Anyway, this is what I happen to like in horror fiction:

Small-town settings in which I get to know the townspeople, both the good, the bad, and the ugly. For this reason alone, I’m a sucker for most of Stephen King’s novels. Most of them, from 'Salem's Lot to Under the Dome, are set in small towns that are peopled by the good, the bad, and the ugly. Part of the appeal here, granted, is the sense of community that such settings entail.

Isolated settings, such as caves, desert wastelands, islands, mountaintops, space, swamps, where characters are cut off from civilization and culture and must survive and thrive or die on their own, without assistance, by their wits and other personal resources. Many are the examples of such novels and screenplays, but Alien, The Shining, The Descent, Desperation, and The Island of Dr. Moreau, are some of the ones that come readily to mind.

Total institutions as settings. Camps, hospitals, military installations, nursing homes, prisons, resorts, spaceships, and other worlds unto themselves are examples of such settings, and Sleepaway Camp, Coma, The Green Mile, and Aliens are some of the novels or films that take place in such settings.

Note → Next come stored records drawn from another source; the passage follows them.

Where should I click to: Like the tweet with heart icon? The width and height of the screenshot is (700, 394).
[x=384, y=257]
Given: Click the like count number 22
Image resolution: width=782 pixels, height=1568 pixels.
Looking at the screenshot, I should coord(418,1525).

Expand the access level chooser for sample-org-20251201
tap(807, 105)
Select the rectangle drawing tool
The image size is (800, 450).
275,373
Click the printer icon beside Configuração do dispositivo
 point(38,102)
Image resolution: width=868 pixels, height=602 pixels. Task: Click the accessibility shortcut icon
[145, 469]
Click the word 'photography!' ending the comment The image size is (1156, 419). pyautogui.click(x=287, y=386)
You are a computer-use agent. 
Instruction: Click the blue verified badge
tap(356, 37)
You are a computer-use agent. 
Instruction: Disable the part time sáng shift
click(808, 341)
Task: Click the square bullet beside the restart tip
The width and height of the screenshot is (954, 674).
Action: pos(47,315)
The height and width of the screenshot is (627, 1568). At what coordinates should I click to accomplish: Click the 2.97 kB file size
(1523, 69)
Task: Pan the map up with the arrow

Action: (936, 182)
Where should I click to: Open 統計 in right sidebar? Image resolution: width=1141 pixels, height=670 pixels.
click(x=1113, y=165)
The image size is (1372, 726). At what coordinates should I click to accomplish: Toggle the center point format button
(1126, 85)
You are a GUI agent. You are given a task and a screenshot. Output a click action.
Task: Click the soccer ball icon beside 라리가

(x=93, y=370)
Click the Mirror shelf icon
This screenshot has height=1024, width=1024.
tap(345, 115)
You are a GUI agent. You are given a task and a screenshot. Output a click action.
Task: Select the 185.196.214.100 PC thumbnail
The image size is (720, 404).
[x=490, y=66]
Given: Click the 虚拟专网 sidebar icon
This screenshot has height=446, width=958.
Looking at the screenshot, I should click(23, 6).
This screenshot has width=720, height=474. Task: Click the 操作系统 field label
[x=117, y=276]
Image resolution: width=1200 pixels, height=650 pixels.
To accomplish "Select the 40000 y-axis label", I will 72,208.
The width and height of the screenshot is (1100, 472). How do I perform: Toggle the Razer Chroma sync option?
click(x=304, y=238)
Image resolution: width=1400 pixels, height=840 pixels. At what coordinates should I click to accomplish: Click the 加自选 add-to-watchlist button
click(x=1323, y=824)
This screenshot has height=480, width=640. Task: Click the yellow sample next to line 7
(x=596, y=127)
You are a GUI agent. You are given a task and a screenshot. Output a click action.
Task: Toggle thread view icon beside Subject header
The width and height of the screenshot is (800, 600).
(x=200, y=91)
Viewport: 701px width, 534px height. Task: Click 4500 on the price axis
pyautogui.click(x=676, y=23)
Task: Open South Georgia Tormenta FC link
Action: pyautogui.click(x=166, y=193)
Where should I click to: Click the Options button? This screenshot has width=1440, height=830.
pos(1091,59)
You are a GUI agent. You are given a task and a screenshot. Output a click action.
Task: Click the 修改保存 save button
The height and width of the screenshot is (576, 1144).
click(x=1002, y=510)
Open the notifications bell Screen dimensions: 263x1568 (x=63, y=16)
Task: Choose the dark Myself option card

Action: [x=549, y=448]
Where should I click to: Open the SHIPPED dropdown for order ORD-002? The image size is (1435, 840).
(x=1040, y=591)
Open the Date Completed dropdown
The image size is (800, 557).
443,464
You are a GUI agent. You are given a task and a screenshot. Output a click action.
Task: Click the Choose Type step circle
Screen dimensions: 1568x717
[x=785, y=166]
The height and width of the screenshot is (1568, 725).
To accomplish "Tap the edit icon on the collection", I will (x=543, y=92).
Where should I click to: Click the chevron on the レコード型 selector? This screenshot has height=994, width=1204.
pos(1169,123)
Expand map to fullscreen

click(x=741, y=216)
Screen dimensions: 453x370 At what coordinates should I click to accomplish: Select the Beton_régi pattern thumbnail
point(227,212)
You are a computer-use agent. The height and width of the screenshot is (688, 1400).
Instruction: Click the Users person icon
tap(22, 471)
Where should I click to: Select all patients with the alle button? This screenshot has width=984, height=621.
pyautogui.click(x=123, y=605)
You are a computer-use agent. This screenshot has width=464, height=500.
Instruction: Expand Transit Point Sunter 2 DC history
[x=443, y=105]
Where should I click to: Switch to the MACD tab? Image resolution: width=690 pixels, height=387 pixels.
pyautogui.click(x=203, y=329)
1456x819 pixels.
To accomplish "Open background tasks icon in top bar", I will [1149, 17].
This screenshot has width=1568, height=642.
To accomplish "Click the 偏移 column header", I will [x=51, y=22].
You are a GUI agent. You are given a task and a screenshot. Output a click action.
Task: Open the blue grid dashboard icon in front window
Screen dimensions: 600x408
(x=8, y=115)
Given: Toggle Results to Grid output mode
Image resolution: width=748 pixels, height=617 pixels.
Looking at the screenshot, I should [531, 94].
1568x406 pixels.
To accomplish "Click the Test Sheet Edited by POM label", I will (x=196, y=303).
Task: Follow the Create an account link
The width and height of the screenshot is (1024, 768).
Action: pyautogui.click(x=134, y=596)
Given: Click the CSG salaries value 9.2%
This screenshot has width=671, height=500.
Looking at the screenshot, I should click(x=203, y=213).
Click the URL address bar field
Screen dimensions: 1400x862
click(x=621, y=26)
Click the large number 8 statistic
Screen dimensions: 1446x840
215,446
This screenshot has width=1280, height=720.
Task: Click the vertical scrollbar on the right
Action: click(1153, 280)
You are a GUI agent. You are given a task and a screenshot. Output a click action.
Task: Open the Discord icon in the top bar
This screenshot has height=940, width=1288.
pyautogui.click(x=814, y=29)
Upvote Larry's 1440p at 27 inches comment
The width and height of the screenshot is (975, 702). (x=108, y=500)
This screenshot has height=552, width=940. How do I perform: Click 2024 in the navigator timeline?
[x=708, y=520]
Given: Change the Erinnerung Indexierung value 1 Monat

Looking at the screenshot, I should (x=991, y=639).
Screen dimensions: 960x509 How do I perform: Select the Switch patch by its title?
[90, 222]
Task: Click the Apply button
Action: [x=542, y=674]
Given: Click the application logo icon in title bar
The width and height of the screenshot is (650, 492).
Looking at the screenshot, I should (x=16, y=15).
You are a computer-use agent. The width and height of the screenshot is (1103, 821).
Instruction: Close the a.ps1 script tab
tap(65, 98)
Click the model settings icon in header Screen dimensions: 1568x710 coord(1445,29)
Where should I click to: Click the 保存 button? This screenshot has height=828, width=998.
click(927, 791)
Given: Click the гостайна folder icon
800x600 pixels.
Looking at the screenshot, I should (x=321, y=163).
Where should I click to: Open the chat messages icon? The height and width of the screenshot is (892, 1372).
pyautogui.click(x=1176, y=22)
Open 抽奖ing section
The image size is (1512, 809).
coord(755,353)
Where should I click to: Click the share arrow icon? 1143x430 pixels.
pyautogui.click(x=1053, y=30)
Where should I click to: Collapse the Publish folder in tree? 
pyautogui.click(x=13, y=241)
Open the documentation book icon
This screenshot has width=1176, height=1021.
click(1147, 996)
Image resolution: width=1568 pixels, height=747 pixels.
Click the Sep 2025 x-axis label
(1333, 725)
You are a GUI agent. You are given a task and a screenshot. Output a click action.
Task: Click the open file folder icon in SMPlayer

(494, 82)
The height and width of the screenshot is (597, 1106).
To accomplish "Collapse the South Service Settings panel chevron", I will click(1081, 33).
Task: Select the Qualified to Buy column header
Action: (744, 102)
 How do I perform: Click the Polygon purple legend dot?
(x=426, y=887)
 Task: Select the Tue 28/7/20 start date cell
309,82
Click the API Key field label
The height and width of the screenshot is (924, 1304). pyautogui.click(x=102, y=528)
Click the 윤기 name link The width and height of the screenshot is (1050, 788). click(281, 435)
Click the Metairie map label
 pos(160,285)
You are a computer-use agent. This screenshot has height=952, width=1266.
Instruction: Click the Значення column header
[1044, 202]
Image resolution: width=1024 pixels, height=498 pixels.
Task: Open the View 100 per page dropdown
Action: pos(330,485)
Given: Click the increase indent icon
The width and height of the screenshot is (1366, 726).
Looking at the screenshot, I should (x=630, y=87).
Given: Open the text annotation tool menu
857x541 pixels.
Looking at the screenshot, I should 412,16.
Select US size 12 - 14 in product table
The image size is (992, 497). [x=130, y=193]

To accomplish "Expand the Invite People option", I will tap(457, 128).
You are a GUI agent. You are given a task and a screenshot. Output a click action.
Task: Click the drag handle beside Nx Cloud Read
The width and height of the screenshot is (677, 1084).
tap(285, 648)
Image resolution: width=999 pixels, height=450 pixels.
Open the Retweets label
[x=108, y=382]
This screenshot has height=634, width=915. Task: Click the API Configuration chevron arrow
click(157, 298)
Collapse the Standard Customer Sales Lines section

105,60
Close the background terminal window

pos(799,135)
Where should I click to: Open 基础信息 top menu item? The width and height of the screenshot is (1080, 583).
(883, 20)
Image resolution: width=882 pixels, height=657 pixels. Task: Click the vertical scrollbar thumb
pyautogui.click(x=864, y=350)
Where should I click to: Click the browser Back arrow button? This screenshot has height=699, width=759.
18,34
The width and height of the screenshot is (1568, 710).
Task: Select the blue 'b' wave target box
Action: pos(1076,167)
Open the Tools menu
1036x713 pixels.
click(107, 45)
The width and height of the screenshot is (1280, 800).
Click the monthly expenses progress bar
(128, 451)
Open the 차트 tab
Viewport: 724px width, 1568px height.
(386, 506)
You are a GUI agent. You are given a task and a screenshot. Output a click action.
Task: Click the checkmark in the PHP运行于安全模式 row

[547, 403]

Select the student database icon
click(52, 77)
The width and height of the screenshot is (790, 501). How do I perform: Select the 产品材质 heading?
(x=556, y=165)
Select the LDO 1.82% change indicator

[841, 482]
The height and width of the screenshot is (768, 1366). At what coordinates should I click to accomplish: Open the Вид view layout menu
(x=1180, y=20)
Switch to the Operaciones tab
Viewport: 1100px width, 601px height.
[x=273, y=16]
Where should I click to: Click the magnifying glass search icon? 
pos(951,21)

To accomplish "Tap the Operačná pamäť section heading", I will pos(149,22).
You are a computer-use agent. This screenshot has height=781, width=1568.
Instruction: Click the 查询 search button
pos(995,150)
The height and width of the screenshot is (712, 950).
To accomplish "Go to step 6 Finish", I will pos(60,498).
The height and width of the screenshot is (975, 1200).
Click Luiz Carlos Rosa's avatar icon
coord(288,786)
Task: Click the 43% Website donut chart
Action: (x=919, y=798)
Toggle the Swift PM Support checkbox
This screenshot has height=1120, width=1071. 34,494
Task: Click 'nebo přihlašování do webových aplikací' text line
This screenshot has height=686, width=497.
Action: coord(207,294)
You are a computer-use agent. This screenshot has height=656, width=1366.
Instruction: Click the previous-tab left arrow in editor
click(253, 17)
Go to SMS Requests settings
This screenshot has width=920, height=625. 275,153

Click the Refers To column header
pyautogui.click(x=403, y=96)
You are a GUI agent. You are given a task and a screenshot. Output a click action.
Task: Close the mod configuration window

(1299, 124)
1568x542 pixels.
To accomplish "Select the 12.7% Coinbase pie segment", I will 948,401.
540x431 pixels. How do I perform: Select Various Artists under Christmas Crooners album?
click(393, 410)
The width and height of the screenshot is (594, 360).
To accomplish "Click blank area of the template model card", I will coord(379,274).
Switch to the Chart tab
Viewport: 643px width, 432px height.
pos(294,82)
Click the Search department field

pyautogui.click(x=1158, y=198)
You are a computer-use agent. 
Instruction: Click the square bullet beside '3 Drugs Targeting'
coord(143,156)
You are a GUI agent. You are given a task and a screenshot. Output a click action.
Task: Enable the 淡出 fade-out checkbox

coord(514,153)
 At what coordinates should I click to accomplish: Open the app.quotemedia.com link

Anecdotal scenes--in other words, short scenes that showcase a character--usually, an unusual, even eccentric, character. Both Dean Koontz and the dynamic duo, Douglas Preston and Lincoln Child, excel at this, so I keep reading their series (although Koontz’s canine companions frequently--indeed, almost always--annoy, as does his relentless optimism).

Atmosphere, mood, and tone. Here, King is king, but so is Bentley Little. In the use of description to terrorize and horrify, both are masters of the craft.

A bit of erotica (okay, okay, sex--are you satisfied?), often of the unusual variety. Sex sells, and, yes, sex whets my reader’s appetite. Bentley Little is the go-to guy for this spicy ingredient, although Koontz has done a bit of seasoning with this spice, too, in such novels as Lightning and Demon Seed (and, some say, Hung).

Believable characters. Stephen King, Douglas Preston and Lincoln Child, and Dan Simmons are great at creating characters that stick to readers’ ribs.

Innovation. Bram Stoker demonstrates it, especially in his short story “Dracula’s Guest,” as does H. P. Lovecraft, Edgar Allan Poe, Shirley Jackson, and a host of other, mostly classical, horror novelists and short story writers. For an example, check out my post on Stoker’s story, which is a real stoker, to be sure. Stephen King shows innovation, too, in ‘Salem’s Lot, The Shining, It, and other novels. One might even argue that Dean Koontz’s something-for-everyone, cross-genre writing is innovative; he seems to have been one of the first, if not the first, to pen such tales.

Technique. Check out Frank Peretti’s use of maps and his allusions to the senses in Monster; my post on this very topic is worth a look, if I do say so myself, which, of course, I do. Opening chapters that accomplish a multitude of narrative purposes (not usually all at once, but successively) are attractive, too, and Douglas Preston and Lincoln Child are as good as anyone, and better than many, at this art.

A connective universe--a mythos, if you will, such as both H. P. Lovecraft and Stephen King, and, to a lesser extent, Dean Koontz, Bentley Little, and even Douglas Preston and Lincoln Child have created through the use of recurring settings, characters, themes, and other elements of fiction.

A lack of pretentiousness. Dean Koontz has it, as do Douglas Preston and Lincoln Child, Bentley Little, and (to some extent, although he has become condescending and self-indulgent of late, Stephen King); unfortunately, both Dan Simmons and Robert McCammon have become too self-important in their later works, Simmons almost to the point of becoming unreadable. Come on, people, you’re writing about monsters--you should be humble.

Longevity. Writers who have been around for a while usually get better, Stephen King, Dan Simmons, and Robert McCammon excepted.

Pacing. Neither too fast nor too slow. Dean Koontz is good, maybe the best, here, of contemporary horror writers.